Hanna Rullmann and Riccardo Badano‘s residency is dedicated to the development of their research project Something of the Sun.
“And there is something peculiarly of the sun, and of the East, in the many depths of the noon-lighted palm wood – the yellow, and the pale green, and the rich burnt sienna of the various foliage; the rough deep markings of the rich brown stem; and now and then the burning chrome of the fruit stalks hanging in profuse clusters out from the depths of central shade.” (A Day Among the Palms, Henry Alford, Bordighera, Italy, 1870)

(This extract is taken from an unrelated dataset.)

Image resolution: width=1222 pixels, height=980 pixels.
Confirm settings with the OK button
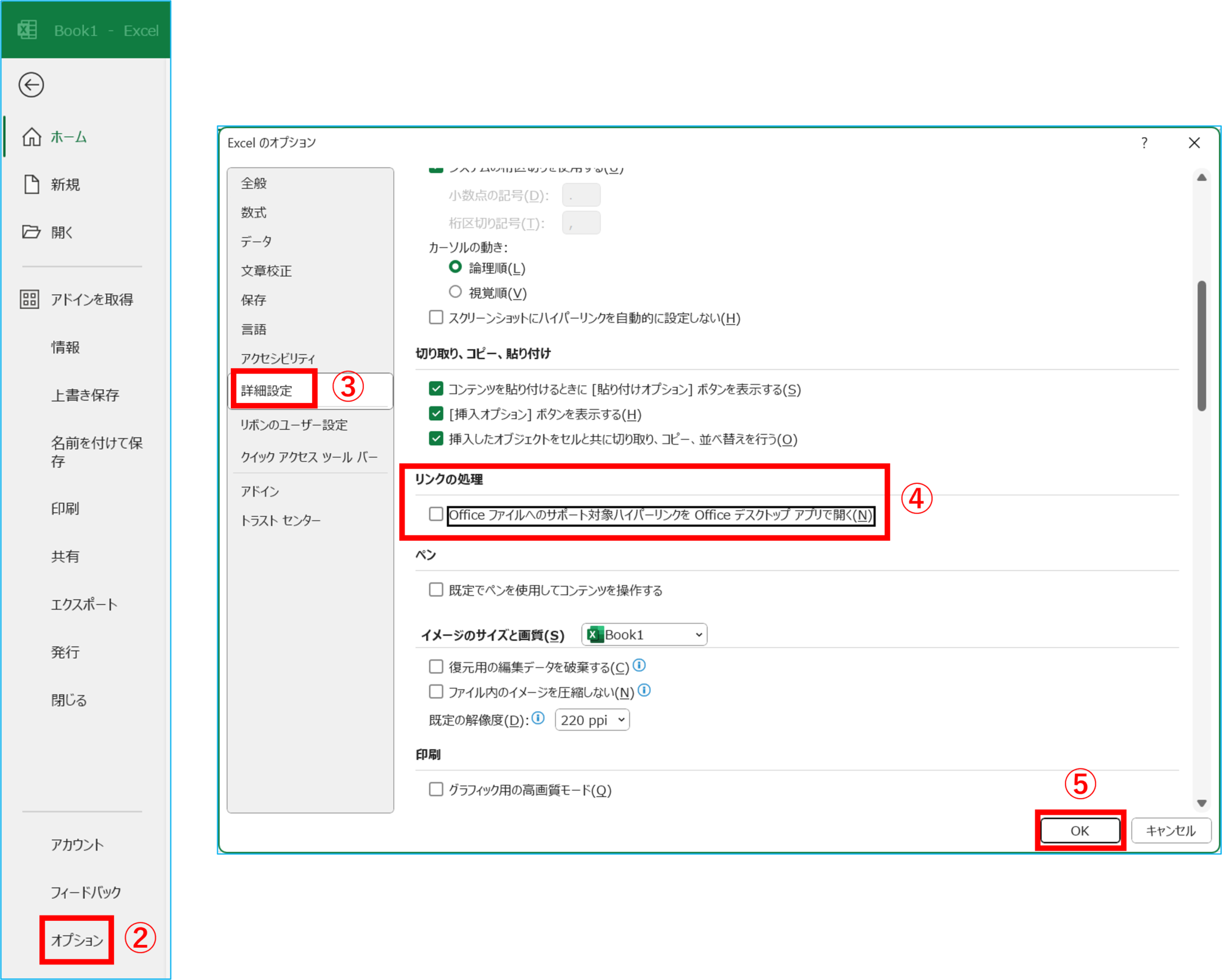(1080, 830)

In the imaginary of the northern Mediterranean coasts of France and Italy (the Riviera), the palm tree is an enigmatic main character. Lining the boulevards and stretching across the coastal hills in postcard-like fashion, it paints the picture of a landscape saturated with sunlight, reminiscent of the tropics to be found further to the South or East. Palm trees – as well as cacti, succulents and agave, equally emblematic of the semi-tropical French-Italian Rivieras – are ‘spillovers’ here: taken from South America, Asia and Africa, and introduced by 18th, 19th and 20th century colonial botanists and amateur explorers in the many botanical gardens that scatter the coast line, where they quickly spread beyond the borders of these gardens (both with and without intent). These botanical and scientific institutions were (and still are) so-called ‘acclimatisation stations’. Attracted by the Riviera’s particularly warm microclimate, colonial exploration and scientific knowledge production here converged in processes of acclimatisation: the introduction and subsequent circulation and trade of exotic plant species in Northern Europe.

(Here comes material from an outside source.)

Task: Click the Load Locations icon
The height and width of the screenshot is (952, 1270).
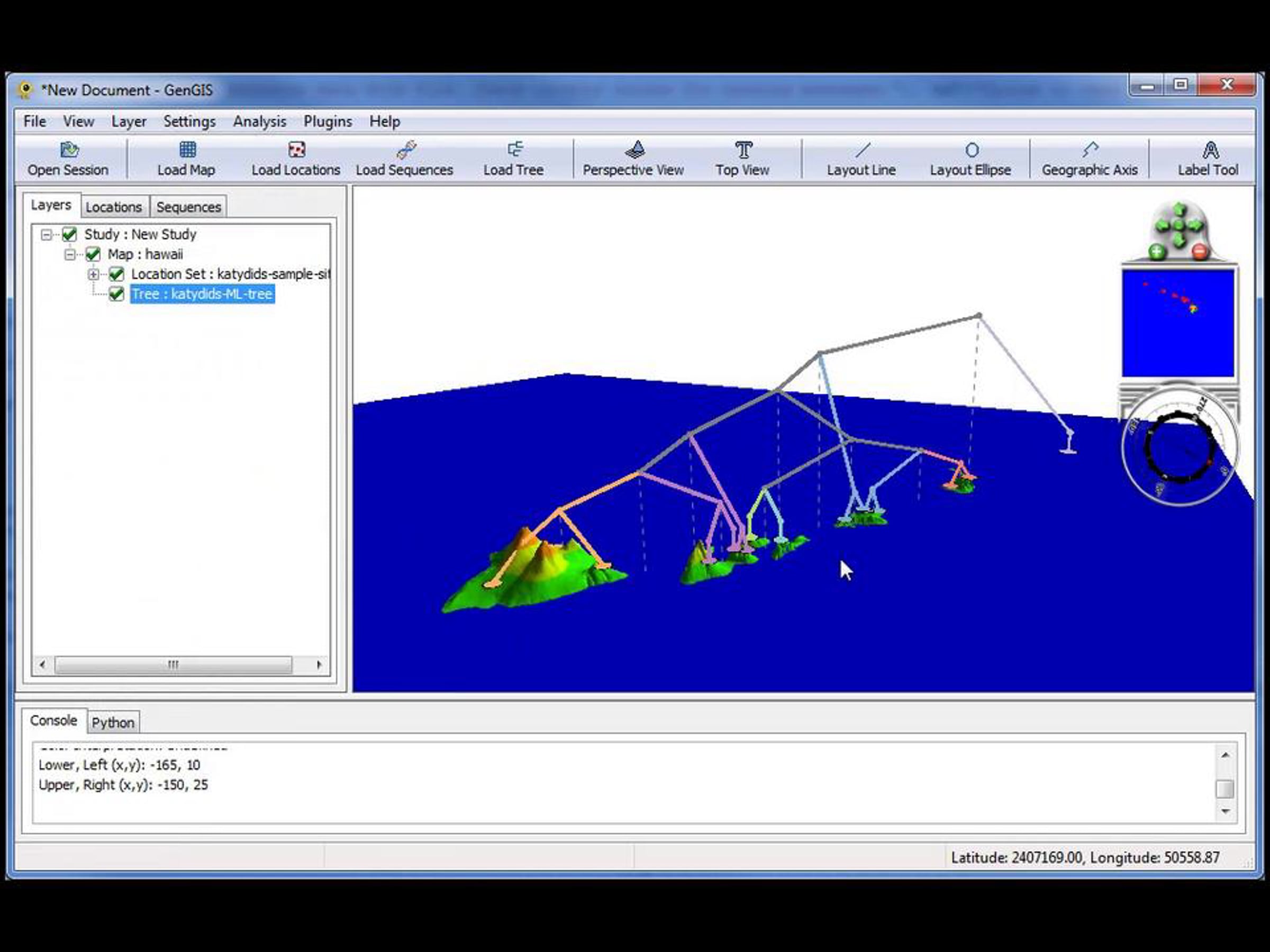Action: pyautogui.click(x=296, y=150)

With the arrival of these foreign species, the landscape transformed into an extension of an exoticised and objectified Other, cultivated in botanical institutions and constructed through colonial exploitation elsewhere as a means to gain economic, political and scientific control. Its Orientalist aesthetics invoked descriptions ranging from a Biblical promised land to a tropical paradise, and drew flocks of Northern European travellers who associated it with luxury, leisure and well-being.
Something of the Sun is a research and film project that explores the meanings of this acclimatised landscape in the context of its proximity to the French-Italian securitised border, as well as the increasingly changing climatic conditions. It investigates relations between European identity and landscape, addressing the making of the tropics, notions of artificiality and belonging, as well as nativeness and invasiveness. At the same time, the changing climate forces a re-contextualisation of processes of acclimatisation: what was once native might no longer thrive, and what was once exotic might soon belong. Shifts that evoke discussions around conservation, value and restoration, in which the Riviera’s botanical and horticultural institutions have a significant role to play. Through film, Something of the Sun focusses particularly on the aesthetics of this landscape to unpick the complex relations and histories that make and re-make it.